■ 課題の内容
A - スマートウォッチの記事から、「心電図の測定方法は非常に簡単」から「過不足がわかるという機能だ。」までを、両端を含めて一字一句そのまま引用しなさい。
B - スマートウォッチの記事を、最後の文に続けて書き進めなさい。

■ 抜粋本文
○ ○ ○ ○ ○

ちなみに「Pro」が付かない「HUAWEI WATCH FIT 4」に心電図機能はない。ヘルスケア機能を重視するなら、FIT 4 Proを選ぶのが得策だ。
心電図の測定方法は非常に簡単。「心電図」アプリを起動し、電極が搭載されている機能ボタンに指を当てて30秒静止するだけ。調べられるのは心房細動(不整脈)で、異常がない場合は「洞調律」と表示される。
基礎疾患がある人を除けば、いつも「洞調律」と表示され、測定することに飽きるかもしれない。しかし、時々の測定を続けることが病気の早期発見につながる可能性はあるだろう。
個人的には「ボディメイカー」という機能も気に入った。食事で摂取したカロリー量を入力することで、ウォッチが算出した消費カロリー量と差し引きされて、カロリーの過不足がわかるという機能だ。
体重の目標などを設定することで、目標とすべきカロリー赤字(消費カロリー量 ― 摂取カロリー量)が提示され、それを目安にダイエットや健康維持に生かせる趣向。前世代のFIT 3から継承された機能だが、久しぶりに使ってみると、操作性が改良されていた。

○ ○ ○ ○ ○

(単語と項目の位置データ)
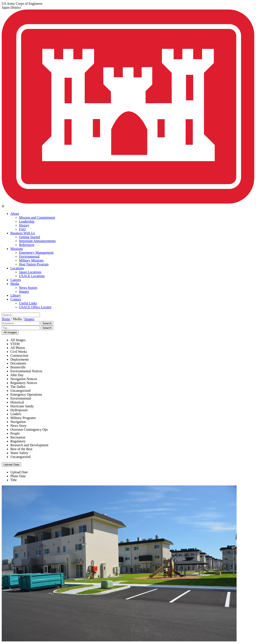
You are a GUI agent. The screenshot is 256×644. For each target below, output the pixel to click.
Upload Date (11, 464)
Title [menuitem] (13, 480)
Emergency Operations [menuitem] (26, 394)
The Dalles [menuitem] (18, 386)
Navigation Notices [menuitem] (24, 379)
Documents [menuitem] (18, 363)
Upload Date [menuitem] (19, 472)
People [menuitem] (15, 433)
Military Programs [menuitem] (23, 418)
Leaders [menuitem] (16, 414)
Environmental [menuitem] (21, 398)
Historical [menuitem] (17, 402)
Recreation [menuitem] (18, 437)
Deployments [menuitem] (19, 359)
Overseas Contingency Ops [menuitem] (29, 430)
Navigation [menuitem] (18, 422)
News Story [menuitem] (18, 426)
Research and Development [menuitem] (29, 445)
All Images (10, 332)
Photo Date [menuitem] (18, 476)
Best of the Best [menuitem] (21, 449)
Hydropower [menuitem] (19, 410)
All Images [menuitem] (18, 340)
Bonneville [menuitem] (18, 367)
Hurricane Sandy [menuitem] (22, 406)
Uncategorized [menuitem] (20, 390)
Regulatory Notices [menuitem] (24, 383)
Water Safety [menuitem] (19, 453)
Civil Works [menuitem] (19, 352)
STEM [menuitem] (15, 344)
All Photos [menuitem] (18, 348)
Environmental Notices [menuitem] (26, 371)
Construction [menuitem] (19, 356)
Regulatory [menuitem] (18, 441)
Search (47, 323)
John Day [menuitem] (17, 375)
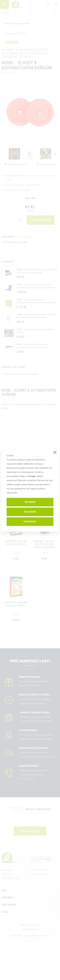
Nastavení (30, 512)
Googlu (32, 476)
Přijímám (30, 502)
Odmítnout (30, 522)
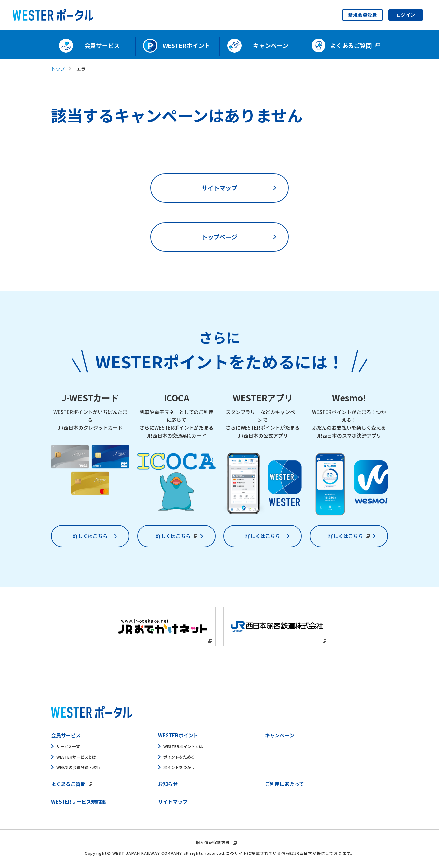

○ ○ ○ ○ ○

■ 課題別の解答
A -
心電図の測定方法は非常に簡単。「心電図」アプリを起動し、電極が搭載されている機能ボタンに指を当てて30秒静止するだけ。調べられるのは心房細動(不整脈)で、異常がない場合は「洞調律」と表示される。
基礎疾患がある人を除けば、いつも「洞調律」と表示され、測定することに飽きるかもしれない。しかし、時々の測定を続けることが病気の早期発見につながる可能性はあるだろう。
個人的には「ボディメイカー」という機能も気に入った。食事で摂取したカロリー量を入力することで、ウォッチが算出した消費カロリー量と差し引きされて、カロリーの過不足がわかるという機能だ。

B -
以前は、カロリー量の入力は「HUAWEI Health」アプリで行う必要があったが、現在はウォッチでも入力できるようになっていた。筆者は「ボディメーカー」を使うことで「今日は食べ過ぎたから少し運動しよう」、「今日はボリュームのある夕食でもいいかも」と、食事や運動に対する意識が向上した。
地図をダウンロードして、オフラインでも見られる
ワークアウトモードは、ランニング、ウォーキング、サイクリング、水泳などに加えて、登山、ゴルフ、フリーダイビング、スキーといったモードも備えている。
ファーウェイが発表会で強く推していたのが登山とトレイルランニングだ。「HUAWEI Health」アプリから等高線入りの地図をダウンロードしてウォッチに同期でき、さらに登山ルートのGPXデータをインストールすることで、地図を見ながら安全に登山やハイキングを楽しむことが可能。
オフラインでも現在地がわかり、来たルートを戻る案内をしてくれる機能もあるので、道に迷ったときにも安心だ。
筆者は、まだ登山で試したことはないが、インストールした地図はランニングやウォーキングをするときにも見られるので、ウォーキング時に表示させてみた。細い道もすぐに判別できる視認性で表示され、位置情報も正確だった。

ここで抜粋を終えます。